··· Data provided

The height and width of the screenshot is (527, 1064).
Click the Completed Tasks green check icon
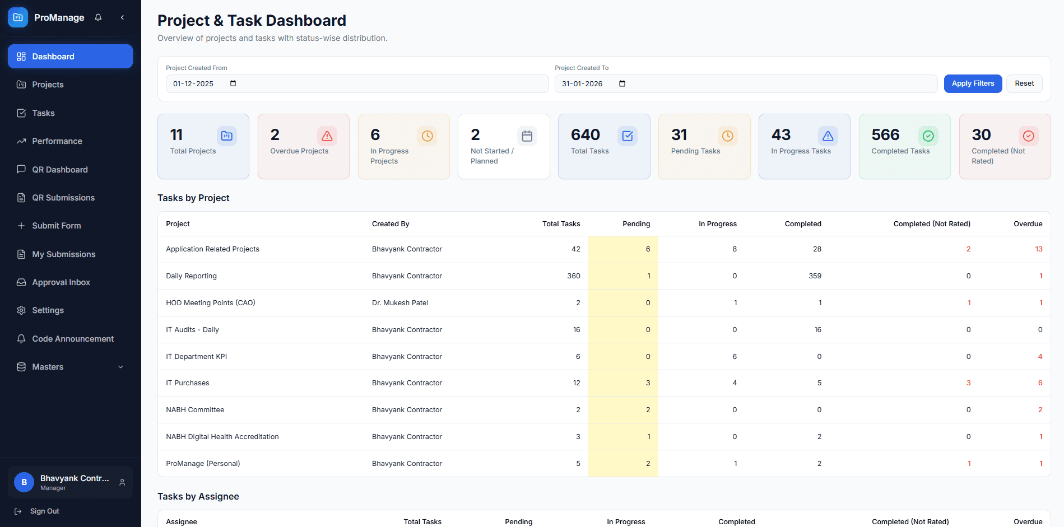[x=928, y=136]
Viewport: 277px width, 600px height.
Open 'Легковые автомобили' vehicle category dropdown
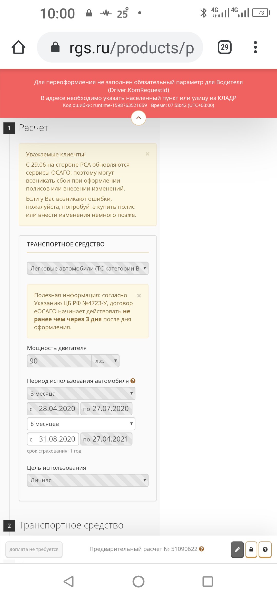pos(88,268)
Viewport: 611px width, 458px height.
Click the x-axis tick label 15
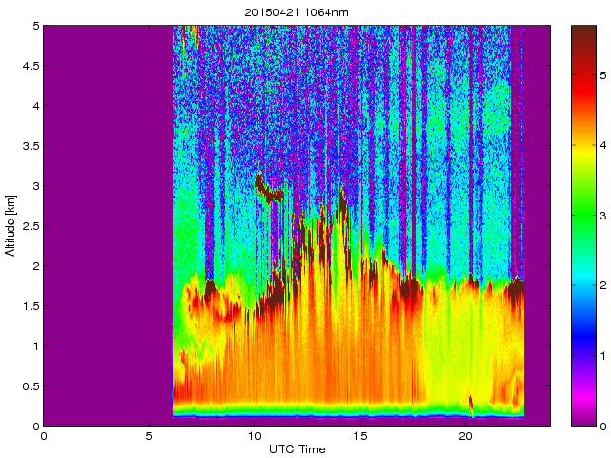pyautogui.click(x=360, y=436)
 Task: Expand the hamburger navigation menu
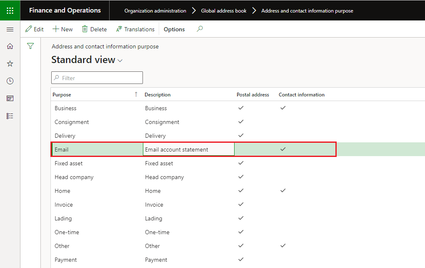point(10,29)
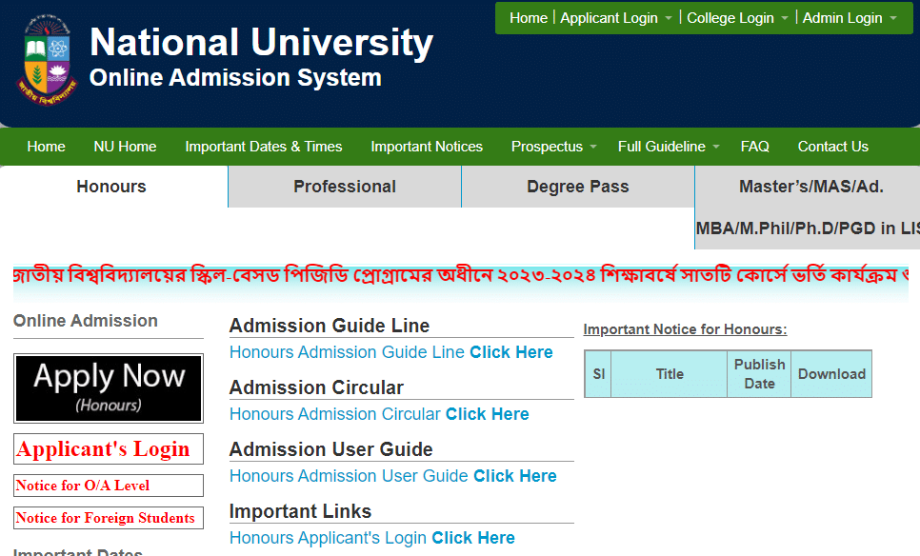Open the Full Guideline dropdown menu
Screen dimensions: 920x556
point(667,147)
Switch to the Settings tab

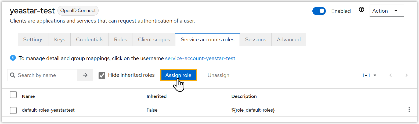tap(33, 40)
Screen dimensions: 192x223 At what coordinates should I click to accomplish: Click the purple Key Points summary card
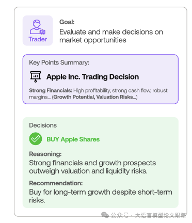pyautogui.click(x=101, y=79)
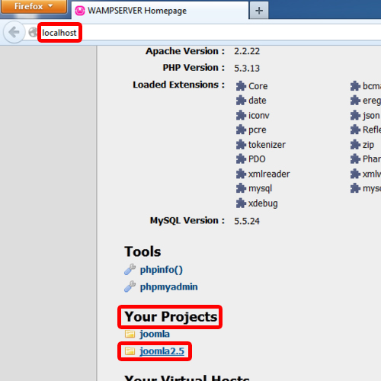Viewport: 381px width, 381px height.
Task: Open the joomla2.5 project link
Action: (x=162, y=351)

······

## Assignment
Minus its pictures, the full listing should be copied verbatim.

## Output of the exercise
The height and width of the screenshot is (527, 1064).
Click the Completed Tasks green check icon
[x=928, y=136]
Viewport: 277px width, 600px height.
Open 'Легковые автомобили' vehicle category dropdown
pos(88,268)
Viewport: 611px width, 458px height.
Click the x-axis tick label 15
pyautogui.click(x=360, y=436)
 Task: Expand the hamburger navigation menu
point(10,29)
Open the Full Guideline dropdown menu
Screen dimensions: 920x556
point(667,147)
Switch to the Settings tab

tap(33, 40)
Screen dimensions: 192x223 At what coordinates should I click to accomplish: Click the purple Key Points summary card
pyautogui.click(x=101, y=79)
Viewport: 381px width, 381px height.
Task: Open the joomla2.5 project link
Action: (x=162, y=351)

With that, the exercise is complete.